There were a number of Katrina evacuees there too and they were all lovely. There was Herbert and this other man, whose name I can't recall, that would play Mahalia Jackson on hot summer afternoons. These men were gold.


It was tenants like them that got evicted when the new company that had bought Glendale, ironically named Mi Casa. Things were slummy before Mi Casa but they went straight to Hell when they took over. The heater died during the winter, as did the AC during the summer. The ground's old repairman, a really nice man named Glenn, was fired by Mi Casa, after working for the complex for over 15 years. Holes started appearing between the ceiling and the cinderblock walls, allowing ice air during the cold and then, as Spring came, wasps. I actually got really good at capturing rogue wasps. We lost all cold water, with only scalding hot water to shower in. Summer in the South is no joke but it was so unforgiving in the apartment that it was literally cooler outside. My parents were kind enough to let us shower at their house and it felt like a soul reprieve.

We started seeing people getting slowly kicked out in the buildings across from us, some of whom had been tenants longer than us. Renters with disabilities, working-class families, the elderly, all getting the boot as men in hazmat suits started going in and out of the newly vacated rooms. It was the worst kind of surreal and felt like the universe telling us to get the hell out before we were next. Thankfully, close friends of ours had moved to a better and most importantly, affordable for us, complex, recently and gave us the heads up. This afforded us to move out on our own terms, which felt beyond tantamount to us.


Glendale became a ghost and restructured into an expensive "Eco Flat," making all the good pseudo-liberals in town feel so nice about how progressive the city is. Yes, progress while good men and women were thrown out into the streets in the name of money and gentrification. We both would try to explain this to friends of ours at the time and nobody seemed to care.


Trauma makes you feel lonely already, so this is when raw became haunted and scarred. Pretty surfaces appease eyes that are blind to tears and the suffering of the poor and lower classes. I will never stop being sick bout this.

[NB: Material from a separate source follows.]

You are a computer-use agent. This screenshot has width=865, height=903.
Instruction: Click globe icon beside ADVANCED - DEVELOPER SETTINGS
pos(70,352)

It's been a little over a decade and I still have a burning ember of hate in my heart over this. I should be more zen or whatever, but fuck it. The second English word I ever said as a baby was "bullshit." My mom took it as a sign to monitor her language around me but as an adult, I like to think that even in my early form, I was already tired of seeing things not right around me. You should never accept bullshit as normal. None of us should. Seeing this old article about the award-winning "Eco Flats" is one of the most obscene things ever. People think obscenity means blue language or the unharmed nude consenting adult form...wrong wrong wrong. Real obscenity is when no one cares about their fellow humans and tramples on them in the name of glossy surfaces and attracting money. The latter, while important on a basic survival level, is temporary. When we're dead in the ground, it matters nothing at all. It is our imprint that survives us. Our actions determine whether it is a legacy in glorious heart and vision or a stain tattooed in the ghosts of misery. I will never ever forget or forgive this misdeed. We got to leave on our own terms but knowing that so many didn't get that luxury stays with me as a thorn fused into my skin.


Bukowski was right. Nobody suffers like the poor, indeed.